Short exercise:
Copy everything in the film screening guidelines from "Any institution, organization, company" down to "(Section 202 – FCA)", word for word.
#### Document extract
In order to comply with the Federal Copyright Act (Title 17 United States Code) which governs how copyrighted materials, such as films/movies, may be used, it is strongly suggested that chartered student organizations and university departments of New Mexico State University review and adhere to the following guidelines as indicated by the Motion Picture Licensing Corporation when the proposed event involves the screening of a film/movie on the campus. The Department of Campus Activities will be available for consultation regarding the public performance licensing procedures, but will not be responsible for ensuring that the student organization or university department have complied with the intent of the law and have secured the appropriate license.
By law, as well as by intent, the pre-recorded videocassettes and DVDs (referred to henceforth as “Videos”) which are available in stores throughout the United States are for all purposes intended for “home use only.” Rentals or purchases of Videos do not carry with them licenses for non-home showings. Before you can legally engage in any non-home showings, you must have a separate license, which specifically authorizes such use.
Any institution, organization, company or individual wishing to engage in non-home showings of Videos should be aware of the Copyright Act’s provisions governing the showing of Videos. The Copyright Act grants to the copyright owner the exclusive right, among others, “to perform the copyrighted work publicly.” (Section 106 -FCA) In summary, the Copyright Act mandates:
- The rental or purchase of a Video does not carry with it the right “to perform the copyrighted work publicly.” (Section 202 – FCA)
- Videos may be shown without a license in the home to “a normal circle of family and its social acquaintances” (Section 101 – FCA) because such showings are not “public.”
- Videos may also be shown without a license for non-profit educational purposes and in certain narrowly defined “face-to-face teaching activities” (Section 110. 1 – FCA) because the law makes a specific, limited exception for such showings. (Sections 106 and 110(1) – FCA)
- Other showings of Videos are illegal unless they have been authorized by license. Even “performances in ‘semipublic’ places such as clubs, lodges, factories, summer camps and schools are ‘public performances’ subject to copyright control.” (Senate Report No. 94-473, page 60; House Report No. 94-1476, page 64)
########
#### Information given
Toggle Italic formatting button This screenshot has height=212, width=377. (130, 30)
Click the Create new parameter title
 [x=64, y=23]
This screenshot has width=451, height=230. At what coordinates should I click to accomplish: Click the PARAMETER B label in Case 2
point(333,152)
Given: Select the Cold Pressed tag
########
#### Information given
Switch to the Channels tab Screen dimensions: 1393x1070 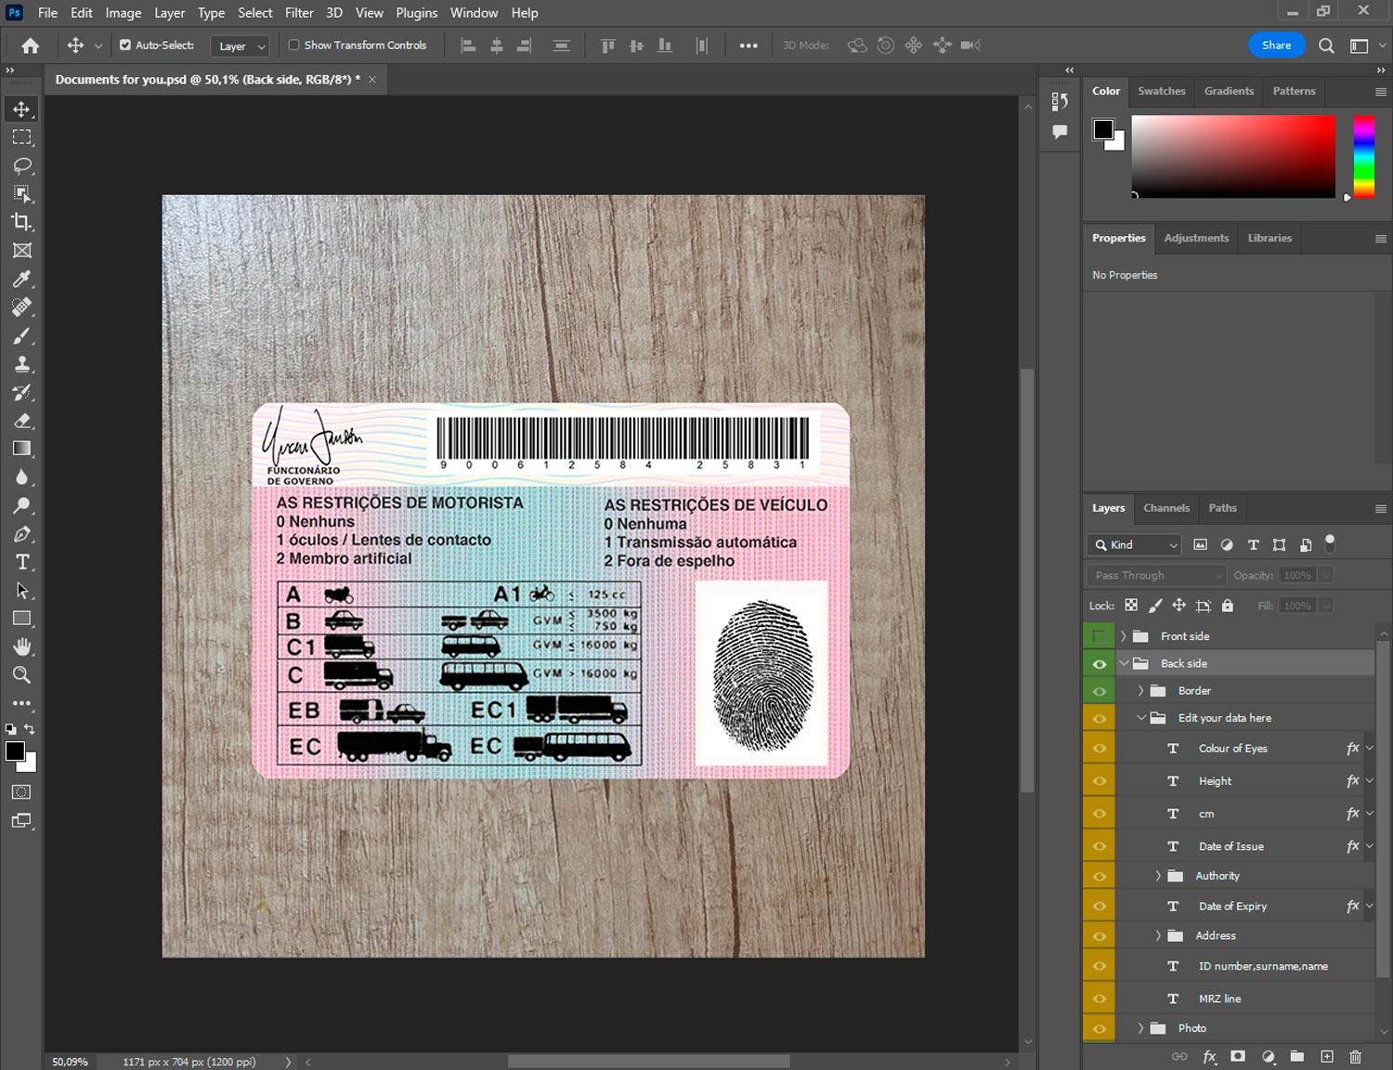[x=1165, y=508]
########
Expected answer:
Any institution, organization, company or individual wishing to engage in non-home showings of Videos should be aware of the Copyright Act’s provisions governing the showing of Videos. The Copyright Act grants to the copyright owner the exclusive right, among others, “to perform the copyrighted work publicly.” (Section 106 -FCA) In summary, the Copyright Act mandates:
- The rental or purchase of a Video does not carry with it the right “to perform the copyrighted work publicly.” (Section 202 – FCA)